■ How to complete this task:
Please return only the lines from the one holding "Task: Select the" through the one holding "The height and", exactly as they appear in the records below, both ends included.

■ The input:
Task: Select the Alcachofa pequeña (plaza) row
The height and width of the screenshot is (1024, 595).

---

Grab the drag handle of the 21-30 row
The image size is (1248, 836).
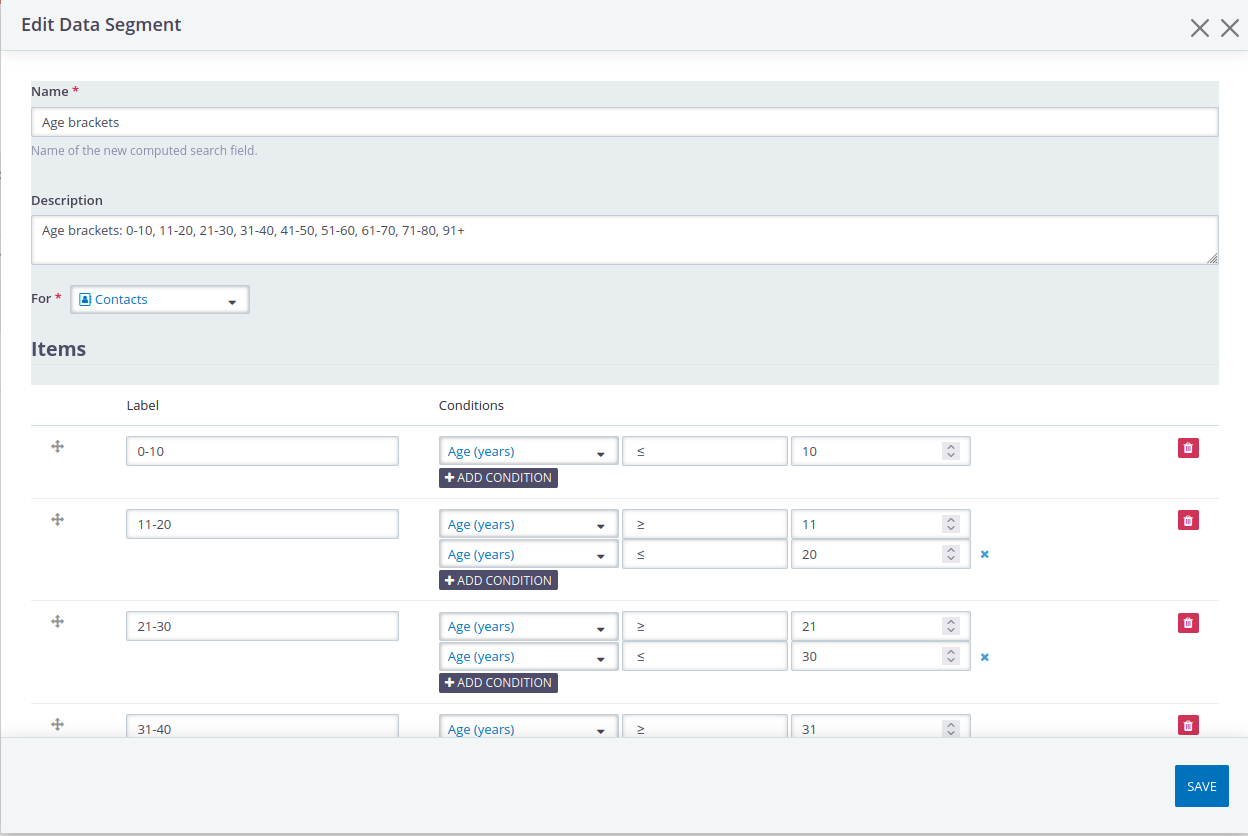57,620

--

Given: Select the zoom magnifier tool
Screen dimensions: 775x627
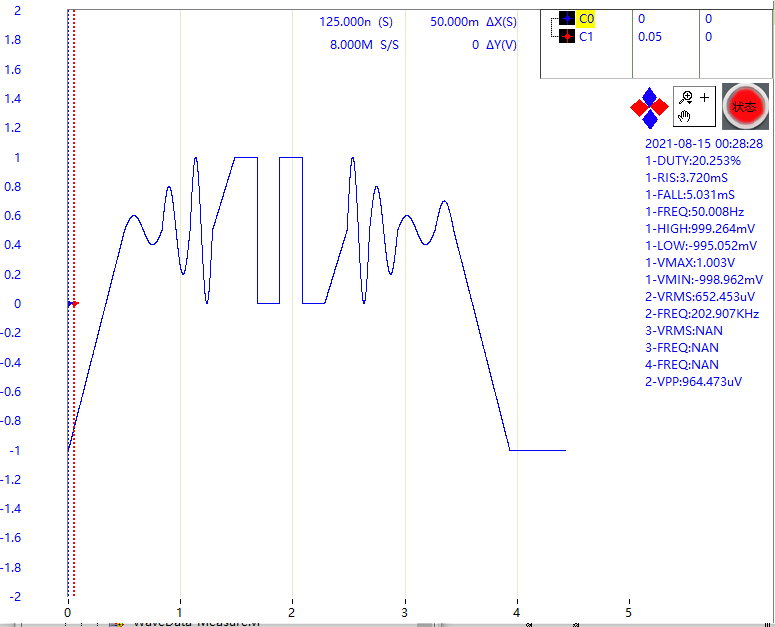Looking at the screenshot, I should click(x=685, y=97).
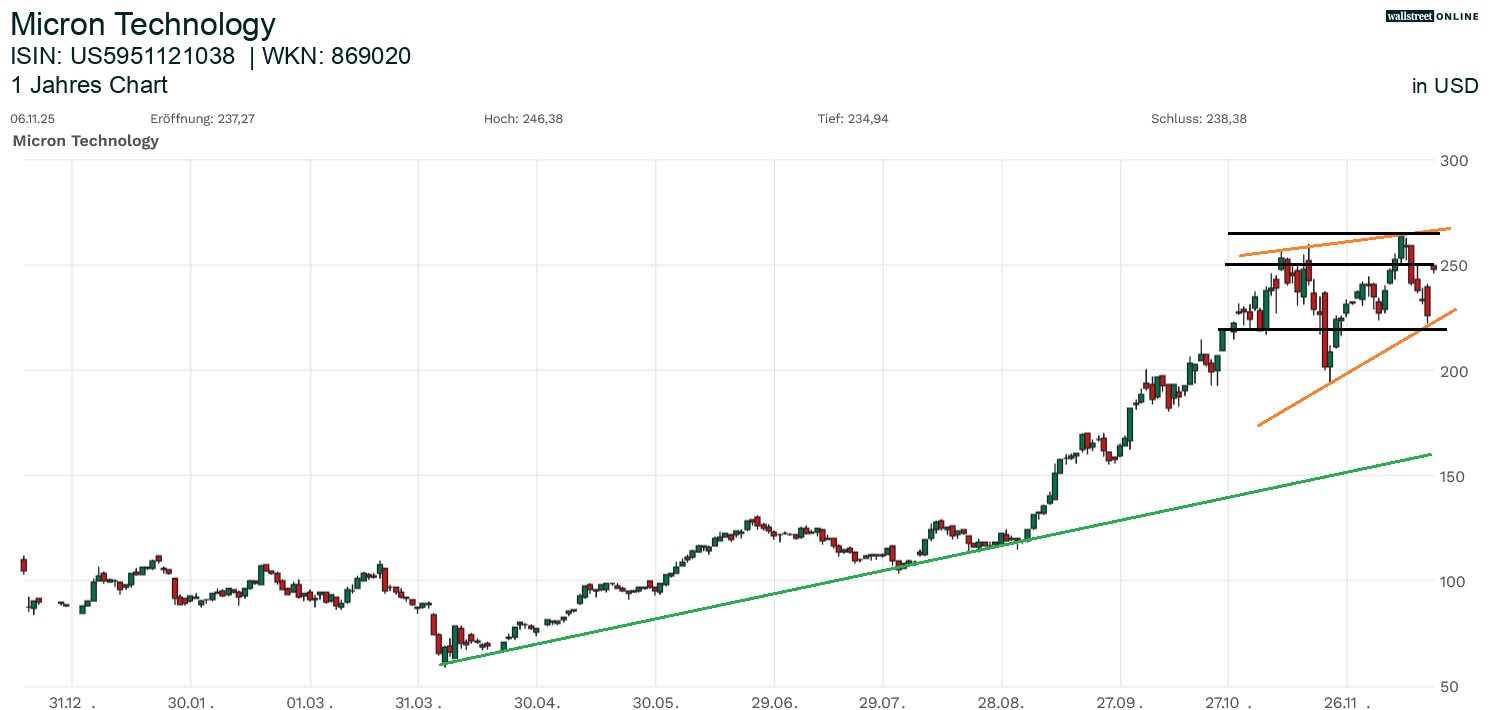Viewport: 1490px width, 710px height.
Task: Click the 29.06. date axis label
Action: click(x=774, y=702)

■ Output:
Task: Select the Alcachofa pequeña (plaza) row
The height and width of the screenshot is (1024, 595).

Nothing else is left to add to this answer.